In the entries below, replace "Screen dimensions:" with "Screen size:" and leave every other part of the lines unchanged.

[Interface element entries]
/---
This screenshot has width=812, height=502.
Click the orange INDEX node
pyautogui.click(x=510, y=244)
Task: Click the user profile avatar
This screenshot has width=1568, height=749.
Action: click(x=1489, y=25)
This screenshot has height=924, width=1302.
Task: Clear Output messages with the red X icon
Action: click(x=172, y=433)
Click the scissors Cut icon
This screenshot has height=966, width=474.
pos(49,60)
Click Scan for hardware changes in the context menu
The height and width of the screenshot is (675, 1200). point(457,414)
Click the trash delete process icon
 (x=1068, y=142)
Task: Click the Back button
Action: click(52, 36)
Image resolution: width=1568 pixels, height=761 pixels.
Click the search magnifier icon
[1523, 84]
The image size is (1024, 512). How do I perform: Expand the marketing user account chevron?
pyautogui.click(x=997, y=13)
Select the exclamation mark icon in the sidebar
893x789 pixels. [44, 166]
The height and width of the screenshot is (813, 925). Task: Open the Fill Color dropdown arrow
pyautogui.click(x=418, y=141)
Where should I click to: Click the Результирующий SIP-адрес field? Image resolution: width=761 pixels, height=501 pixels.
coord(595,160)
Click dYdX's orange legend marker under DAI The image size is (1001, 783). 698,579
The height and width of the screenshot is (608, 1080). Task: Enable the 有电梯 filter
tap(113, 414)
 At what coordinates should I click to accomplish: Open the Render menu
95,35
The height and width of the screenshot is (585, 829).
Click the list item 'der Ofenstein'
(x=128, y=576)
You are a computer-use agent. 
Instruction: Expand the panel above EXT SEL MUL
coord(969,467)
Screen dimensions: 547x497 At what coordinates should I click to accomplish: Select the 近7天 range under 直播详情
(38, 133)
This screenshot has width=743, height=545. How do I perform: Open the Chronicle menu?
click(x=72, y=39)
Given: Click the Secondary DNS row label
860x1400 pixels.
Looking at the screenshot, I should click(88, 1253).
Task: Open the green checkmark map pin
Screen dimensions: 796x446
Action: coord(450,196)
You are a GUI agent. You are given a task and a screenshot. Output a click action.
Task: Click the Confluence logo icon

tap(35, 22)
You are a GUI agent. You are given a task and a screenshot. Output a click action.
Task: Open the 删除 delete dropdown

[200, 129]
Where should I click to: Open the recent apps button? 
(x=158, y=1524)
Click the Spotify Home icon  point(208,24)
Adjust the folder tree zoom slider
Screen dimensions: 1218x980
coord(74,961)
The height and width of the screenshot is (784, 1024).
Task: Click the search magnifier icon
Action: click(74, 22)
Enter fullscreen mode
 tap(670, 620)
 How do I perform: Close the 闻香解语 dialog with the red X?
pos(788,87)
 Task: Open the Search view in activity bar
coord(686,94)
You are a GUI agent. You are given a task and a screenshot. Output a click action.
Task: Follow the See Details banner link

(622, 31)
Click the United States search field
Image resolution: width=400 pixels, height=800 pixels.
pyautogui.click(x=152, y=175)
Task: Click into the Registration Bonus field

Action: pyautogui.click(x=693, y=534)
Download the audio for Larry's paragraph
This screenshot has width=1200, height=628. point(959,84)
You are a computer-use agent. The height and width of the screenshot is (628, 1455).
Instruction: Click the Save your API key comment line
\---
- **SOLUTION FOR THIS EXERCISE**
This screenshot has width=812, height=502.
Click the orange INDEX node
pyautogui.click(x=510, y=244)
Task: Click the user profile avatar
This screenshot has width=1568, height=749.
Action: click(x=1489, y=25)
This screenshot has height=924, width=1302.
Task: Clear Output messages with the red X icon
Action: click(x=172, y=433)
Click the scissors Cut icon
This screenshot has height=966, width=474.
pos(49,60)
Click Scan for hardware changes in the context menu
The height and width of the screenshot is (675, 1200). point(457,414)
Click the trash delete process icon
 (x=1068, y=142)
Task: Click the Back button
Action: click(52, 36)
Image resolution: width=1568 pixels, height=761 pixels.
Click the search magnifier icon
[1523, 84]
The image size is (1024, 512). How do I perform: Expand the marketing user account chevron?
pyautogui.click(x=997, y=13)
Select the exclamation mark icon in the sidebar
893x789 pixels. [44, 166]
The height and width of the screenshot is (813, 925). Task: Open the Fill Color dropdown arrow
pyautogui.click(x=418, y=141)
Where should I click to: Click the Результирующий SIP-адрес field? Image resolution: width=761 pixels, height=501 pixels.
coord(595,160)
Click dYdX's orange legend marker under DAI The image size is (1001, 783). 698,579
The height and width of the screenshot is (608, 1080). Task: Enable the 有电梯 filter
tap(113, 414)
 At what coordinates should I click to accomplish: Open the Render menu
95,35
The height and width of the screenshot is (585, 829).
Click the list item 'der Ofenstein'
(x=128, y=576)
You are a computer-use agent. 
Instruction: Expand the panel above EXT SEL MUL
coord(969,467)
Screen size: 547x497 At what coordinates should I click to accomplish: Select the 近7天 range under 直播详情
(38, 133)
This screenshot has width=743, height=545. How do I perform: Open the Chronicle menu?
click(x=72, y=39)
Given: Click the Secondary DNS row label
860x1400 pixels.
Looking at the screenshot, I should click(88, 1253).
Task: Open the green checkmark map pin
Screen size: 796x446
Action: coord(450,196)
You are a GUI agent. You are given a task and a screenshot. Output a click action.
Task: Click the Confluence logo icon

tap(35, 22)
You are a GUI agent. You are given a task and a screenshot. Output a click action.
Task: Open the 删除 delete dropdown

[200, 129]
Where should I click to: Open the recent apps button? 
(x=158, y=1524)
Click the Spotify Home icon  point(208,24)
Adjust the folder tree zoom slider
Screen size: 1218x980
coord(74,961)
The height and width of the screenshot is (784, 1024).
Task: Click the search magnifier icon
Action: click(74, 22)
Enter fullscreen mode
 tap(670, 620)
 How do I perform: Close the 闻香解语 dialog with the red X?
pos(788,87)
 Task: Open the Search view in activity bar
coord(686,94)
You are a GUI agent. You are given a task and a screenshot. Output a click action.
Task: Follow the See Details banner link

(622, 31)
Click the United States search field
Image resolution: width=400 pixels, height=800 pixels.
pyautogui.click(x=152, y=175)
Task: Click into the Registration Bonus field

Action: pyautogui.click(x=693, y=534)
Download the audio for Larry's paragraph
This screenshot has width=1200, height=628. point(959,84)
You are a computer-use agent. The height and width of the screenshot is (628, 1455).
Instruction: Click the Save your API key comment line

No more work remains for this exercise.